LONDON (Reuters) - The Bank of England left monetary policy unchanged on Thursday, voting as expected to stick with last month’s decision not to buy more government bonds to bolster Britain’s stagnant economy.
The decision comes despite Chancellor George Osborne saying on Wednesday that Britain’s economy would grow much more slowly than expected over the next three years and that a key debt reduction goal would not be met.
The forecasts also showed Britain’s economy was likely to shrink over the last three months of 2012 - a prospect reinforced by weak trade data earlier on Thursday and downbeat purchasing managers’ surveys this week.
After a two-day meeting, the BoE’s nine-member Monetary Policy Committee said its main interest rate would stay at a record-low 0.5 percent and it would not add to the 375 billion pounds of bonds it has bought so far.
None of the 66 economists polled by Reuters last week had expected a change in interest rates or in the BoE’s quantitative easing bond buying total, and there was no immediate market reaction to the decision.
“October’s rise in inflation, the deal to transfer interest receipts ... to the government as well as doubts about the impact of more QE in the current economic environment, makes it reluctant to do more,” said Joost Beaumont, an economist at Dutch bank ABN AMRO.
Britain recorded economic growth of 1.0 percent in the third quarter of 2012, marking an end to nine months of recession - its second since the 2008-09 financial crisis.
But most of the rebound was driven by a technical bounce due to the London Olympics and extra public holidays in the preceding quarter.
Last month’s decision not to loosen monetary policy further was driven by an unexpectedly big jump in inflation in October to 2.7 percent, as well as a government decision to take back gilt interest paid to the BoE, which was tantamount to about 35 billion pounds of extra asset purchases.
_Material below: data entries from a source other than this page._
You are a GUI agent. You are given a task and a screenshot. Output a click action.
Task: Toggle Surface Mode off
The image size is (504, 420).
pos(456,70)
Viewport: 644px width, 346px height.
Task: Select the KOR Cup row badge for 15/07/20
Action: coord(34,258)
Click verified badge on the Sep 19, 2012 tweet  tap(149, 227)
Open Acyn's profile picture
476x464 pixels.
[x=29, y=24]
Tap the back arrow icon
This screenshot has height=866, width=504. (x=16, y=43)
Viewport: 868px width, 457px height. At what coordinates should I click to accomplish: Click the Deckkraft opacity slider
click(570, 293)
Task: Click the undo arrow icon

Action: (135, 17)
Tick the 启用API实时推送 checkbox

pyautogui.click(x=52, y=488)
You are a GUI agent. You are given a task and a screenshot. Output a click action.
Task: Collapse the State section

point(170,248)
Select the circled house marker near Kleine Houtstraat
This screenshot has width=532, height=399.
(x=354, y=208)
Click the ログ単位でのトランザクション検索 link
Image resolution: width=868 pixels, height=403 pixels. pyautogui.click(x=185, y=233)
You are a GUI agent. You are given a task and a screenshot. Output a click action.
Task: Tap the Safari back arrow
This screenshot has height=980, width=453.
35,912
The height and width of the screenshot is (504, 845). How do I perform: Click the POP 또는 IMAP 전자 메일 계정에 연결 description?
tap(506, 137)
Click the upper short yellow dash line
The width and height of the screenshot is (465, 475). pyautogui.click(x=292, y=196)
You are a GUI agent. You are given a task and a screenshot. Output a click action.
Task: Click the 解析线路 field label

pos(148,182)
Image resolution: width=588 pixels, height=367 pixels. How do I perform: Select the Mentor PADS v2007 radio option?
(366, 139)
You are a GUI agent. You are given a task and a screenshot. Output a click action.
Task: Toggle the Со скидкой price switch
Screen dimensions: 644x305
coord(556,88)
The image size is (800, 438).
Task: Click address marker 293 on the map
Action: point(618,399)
Consumer price inflation has been above the BoE’s 2 percent target since December 2009.
Economists are roughly split on whether the BoE will restart asset purchases in future. However, any restart is not expected before February at the earliest, when the BoE publishes its next quarterly economic update.
“Doubts over the momentum of the recovery suggest there will still be some serious discussions over whether to sanction further asset purchases,” said Investec economist Philip Shaw.
“Our own view is that the economy will show some signs of life again over the next couple of months and that inflation will climb above 3 percent early next year, and so we do not expect the MPC to extend QE in 2013. But this could be a close run thing,” he added.
BoE Governor Mervyn King and his deputy governor Charlie Bean both left the door open to future asset purchases in statements last week, while one MPC member, Paul Fisher, told a parliament committee that the economy might well need more stimulus early next year.
Analysts were also surprised when Ben Broadbent, whom most place at the more hawkish end of the MPC, said he had mulled further stimulus in November.
In the longer term, the future of the BoE’s asset purchases will lie in the hands of King’s successor, current Bank of Canada governor Mark Carney, who takes over in London in July.
A further key factor will be the success of the BoE’s Funding for Lending Scheme, which started in August and aims to spur lending and lower households’ and firms’ borrowing costs by offering banks cheap finance if they lend more.